• **SUPPLIED DATA**
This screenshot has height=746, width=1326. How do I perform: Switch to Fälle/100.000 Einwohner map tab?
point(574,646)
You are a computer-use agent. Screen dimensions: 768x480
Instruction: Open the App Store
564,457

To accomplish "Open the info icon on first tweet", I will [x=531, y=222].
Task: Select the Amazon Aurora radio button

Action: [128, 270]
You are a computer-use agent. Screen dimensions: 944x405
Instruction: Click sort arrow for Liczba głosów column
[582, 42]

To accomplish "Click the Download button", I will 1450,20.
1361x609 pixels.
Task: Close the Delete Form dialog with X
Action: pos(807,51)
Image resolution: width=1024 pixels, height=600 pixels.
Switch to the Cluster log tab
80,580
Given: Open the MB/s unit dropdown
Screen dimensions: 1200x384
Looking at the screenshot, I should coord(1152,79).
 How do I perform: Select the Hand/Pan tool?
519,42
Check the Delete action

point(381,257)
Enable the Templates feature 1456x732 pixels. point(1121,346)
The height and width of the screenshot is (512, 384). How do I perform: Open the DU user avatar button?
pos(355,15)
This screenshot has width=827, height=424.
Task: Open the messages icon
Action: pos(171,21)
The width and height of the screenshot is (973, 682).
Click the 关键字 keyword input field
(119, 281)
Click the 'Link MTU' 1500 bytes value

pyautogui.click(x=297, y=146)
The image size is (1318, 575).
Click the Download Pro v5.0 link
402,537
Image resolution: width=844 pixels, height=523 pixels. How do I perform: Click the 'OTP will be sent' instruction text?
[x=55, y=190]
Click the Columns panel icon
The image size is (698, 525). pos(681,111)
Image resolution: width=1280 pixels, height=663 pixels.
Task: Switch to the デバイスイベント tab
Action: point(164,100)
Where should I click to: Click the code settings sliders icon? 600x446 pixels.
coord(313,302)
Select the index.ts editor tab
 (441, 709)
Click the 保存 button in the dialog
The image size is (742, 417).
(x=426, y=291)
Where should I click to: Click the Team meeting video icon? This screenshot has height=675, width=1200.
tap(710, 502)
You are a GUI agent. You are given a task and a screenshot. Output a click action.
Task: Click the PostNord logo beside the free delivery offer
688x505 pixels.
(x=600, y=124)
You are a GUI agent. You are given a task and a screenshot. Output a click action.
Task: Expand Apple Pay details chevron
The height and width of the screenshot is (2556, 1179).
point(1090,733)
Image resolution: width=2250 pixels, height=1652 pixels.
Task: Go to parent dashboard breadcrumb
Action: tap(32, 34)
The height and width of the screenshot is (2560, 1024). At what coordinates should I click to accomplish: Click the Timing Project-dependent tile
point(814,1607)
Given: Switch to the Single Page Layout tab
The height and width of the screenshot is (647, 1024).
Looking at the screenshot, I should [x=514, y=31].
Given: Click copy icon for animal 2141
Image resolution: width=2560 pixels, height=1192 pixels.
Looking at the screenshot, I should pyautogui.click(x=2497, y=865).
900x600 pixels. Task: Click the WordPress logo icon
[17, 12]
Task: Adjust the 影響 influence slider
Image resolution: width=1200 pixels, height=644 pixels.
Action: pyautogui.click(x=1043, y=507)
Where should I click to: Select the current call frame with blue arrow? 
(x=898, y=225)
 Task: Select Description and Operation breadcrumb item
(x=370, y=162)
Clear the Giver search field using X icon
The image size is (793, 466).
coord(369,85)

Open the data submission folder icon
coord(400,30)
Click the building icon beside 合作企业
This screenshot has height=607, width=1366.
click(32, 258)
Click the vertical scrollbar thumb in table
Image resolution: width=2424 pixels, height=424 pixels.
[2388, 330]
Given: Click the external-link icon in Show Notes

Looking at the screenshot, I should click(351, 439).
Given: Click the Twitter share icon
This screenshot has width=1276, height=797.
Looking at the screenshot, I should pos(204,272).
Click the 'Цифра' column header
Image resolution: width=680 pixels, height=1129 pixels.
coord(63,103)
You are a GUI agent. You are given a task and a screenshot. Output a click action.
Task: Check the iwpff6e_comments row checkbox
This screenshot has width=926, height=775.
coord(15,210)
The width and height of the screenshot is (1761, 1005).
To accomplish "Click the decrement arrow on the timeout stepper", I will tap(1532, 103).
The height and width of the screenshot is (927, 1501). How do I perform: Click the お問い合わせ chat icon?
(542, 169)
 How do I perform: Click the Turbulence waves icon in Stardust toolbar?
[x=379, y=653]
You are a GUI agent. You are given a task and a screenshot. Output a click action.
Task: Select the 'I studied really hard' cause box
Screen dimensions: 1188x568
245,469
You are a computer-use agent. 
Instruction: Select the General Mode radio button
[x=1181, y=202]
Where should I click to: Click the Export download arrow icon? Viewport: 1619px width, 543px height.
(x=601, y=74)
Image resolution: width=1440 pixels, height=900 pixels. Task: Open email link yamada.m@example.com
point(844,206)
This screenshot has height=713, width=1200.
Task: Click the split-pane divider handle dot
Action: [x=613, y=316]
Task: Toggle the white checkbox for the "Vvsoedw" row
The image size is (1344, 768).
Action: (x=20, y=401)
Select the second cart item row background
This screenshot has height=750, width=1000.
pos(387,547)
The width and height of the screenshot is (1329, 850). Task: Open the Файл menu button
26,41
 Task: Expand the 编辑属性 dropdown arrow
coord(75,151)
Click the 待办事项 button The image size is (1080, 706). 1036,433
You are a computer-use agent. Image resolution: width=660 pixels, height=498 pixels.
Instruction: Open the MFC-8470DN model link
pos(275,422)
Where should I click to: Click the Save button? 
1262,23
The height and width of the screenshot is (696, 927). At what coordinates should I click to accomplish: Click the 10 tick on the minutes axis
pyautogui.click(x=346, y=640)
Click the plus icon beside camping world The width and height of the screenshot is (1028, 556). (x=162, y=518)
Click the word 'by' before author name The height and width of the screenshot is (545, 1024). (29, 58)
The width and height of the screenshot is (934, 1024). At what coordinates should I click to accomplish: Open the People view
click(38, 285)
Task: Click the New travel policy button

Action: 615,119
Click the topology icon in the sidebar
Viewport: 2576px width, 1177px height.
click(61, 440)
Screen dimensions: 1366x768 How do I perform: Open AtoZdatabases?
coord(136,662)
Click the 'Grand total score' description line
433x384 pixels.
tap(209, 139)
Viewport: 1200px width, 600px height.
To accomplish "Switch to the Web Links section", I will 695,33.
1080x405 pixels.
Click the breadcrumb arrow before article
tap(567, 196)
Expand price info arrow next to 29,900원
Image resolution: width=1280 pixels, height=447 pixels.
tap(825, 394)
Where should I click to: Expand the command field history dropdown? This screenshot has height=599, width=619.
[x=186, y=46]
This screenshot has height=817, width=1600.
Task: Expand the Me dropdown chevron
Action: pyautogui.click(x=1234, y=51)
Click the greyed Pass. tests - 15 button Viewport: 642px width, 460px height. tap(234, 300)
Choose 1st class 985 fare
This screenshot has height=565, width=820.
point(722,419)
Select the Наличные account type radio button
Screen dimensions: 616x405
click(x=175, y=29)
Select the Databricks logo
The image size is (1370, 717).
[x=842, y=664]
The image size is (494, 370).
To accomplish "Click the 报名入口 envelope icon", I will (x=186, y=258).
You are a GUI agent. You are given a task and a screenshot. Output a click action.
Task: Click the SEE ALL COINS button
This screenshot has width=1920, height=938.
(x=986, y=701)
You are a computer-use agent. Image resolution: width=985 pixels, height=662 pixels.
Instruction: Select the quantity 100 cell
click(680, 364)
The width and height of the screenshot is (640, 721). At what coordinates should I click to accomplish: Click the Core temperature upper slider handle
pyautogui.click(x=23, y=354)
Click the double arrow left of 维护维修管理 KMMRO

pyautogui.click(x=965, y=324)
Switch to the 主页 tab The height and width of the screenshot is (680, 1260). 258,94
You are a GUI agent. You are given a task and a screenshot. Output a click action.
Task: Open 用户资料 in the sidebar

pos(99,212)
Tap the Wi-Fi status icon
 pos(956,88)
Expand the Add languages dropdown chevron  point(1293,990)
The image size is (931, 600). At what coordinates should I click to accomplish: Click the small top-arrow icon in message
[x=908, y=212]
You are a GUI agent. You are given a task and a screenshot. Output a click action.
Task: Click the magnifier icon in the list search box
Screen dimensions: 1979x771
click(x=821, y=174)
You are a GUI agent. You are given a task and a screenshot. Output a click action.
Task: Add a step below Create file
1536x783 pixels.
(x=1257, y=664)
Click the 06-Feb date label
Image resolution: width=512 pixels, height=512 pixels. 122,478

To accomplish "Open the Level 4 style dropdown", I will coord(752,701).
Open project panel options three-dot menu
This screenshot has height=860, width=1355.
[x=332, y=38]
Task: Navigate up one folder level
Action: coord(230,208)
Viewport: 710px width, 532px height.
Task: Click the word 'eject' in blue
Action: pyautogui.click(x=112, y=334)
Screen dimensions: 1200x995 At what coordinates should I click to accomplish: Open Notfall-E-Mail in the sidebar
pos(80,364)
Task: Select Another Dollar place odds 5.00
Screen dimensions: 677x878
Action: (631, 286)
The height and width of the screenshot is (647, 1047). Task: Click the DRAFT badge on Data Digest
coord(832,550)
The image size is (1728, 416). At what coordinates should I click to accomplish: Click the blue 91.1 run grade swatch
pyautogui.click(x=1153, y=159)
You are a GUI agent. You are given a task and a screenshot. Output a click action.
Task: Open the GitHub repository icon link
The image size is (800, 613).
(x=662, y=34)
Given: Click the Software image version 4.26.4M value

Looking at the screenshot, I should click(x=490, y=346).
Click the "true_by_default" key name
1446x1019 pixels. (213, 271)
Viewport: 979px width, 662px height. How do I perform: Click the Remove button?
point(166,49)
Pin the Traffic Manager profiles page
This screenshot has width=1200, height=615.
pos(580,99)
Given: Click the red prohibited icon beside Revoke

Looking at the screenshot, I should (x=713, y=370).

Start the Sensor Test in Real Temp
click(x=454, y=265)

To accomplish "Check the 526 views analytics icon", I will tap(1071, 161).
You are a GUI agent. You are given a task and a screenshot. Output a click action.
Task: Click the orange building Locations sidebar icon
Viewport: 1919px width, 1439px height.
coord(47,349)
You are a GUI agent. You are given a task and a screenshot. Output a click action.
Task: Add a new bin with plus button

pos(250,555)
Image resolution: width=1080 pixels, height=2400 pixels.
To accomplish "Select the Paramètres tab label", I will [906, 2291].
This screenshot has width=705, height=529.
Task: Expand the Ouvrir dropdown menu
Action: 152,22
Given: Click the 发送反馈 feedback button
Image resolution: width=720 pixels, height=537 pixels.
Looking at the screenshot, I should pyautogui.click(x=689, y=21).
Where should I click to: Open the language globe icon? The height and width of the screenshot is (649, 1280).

• **EXERCISE INSTRUCTIONS**
Copy everything above from the line containing "Select the second cart item row background" down to the line containing "Click the 待办事项", requests included, and multiply each coordinate in the answers by 1.45, rounding to whole numbers with halves rounded up.

• **RESULT OF THIS EXERCISE**
Select the second cart item row background
This screenshot has height=750, width=1000.
pos(561,793)
The width and height of the screenshot is (1329, 850). Task: Open the Файл menu button
38,59
 Task: Expand the 编辑属性 dropdown arrow
coord(109,219)
Click the 待办事项 button The image size is (1080, 706). 1502,628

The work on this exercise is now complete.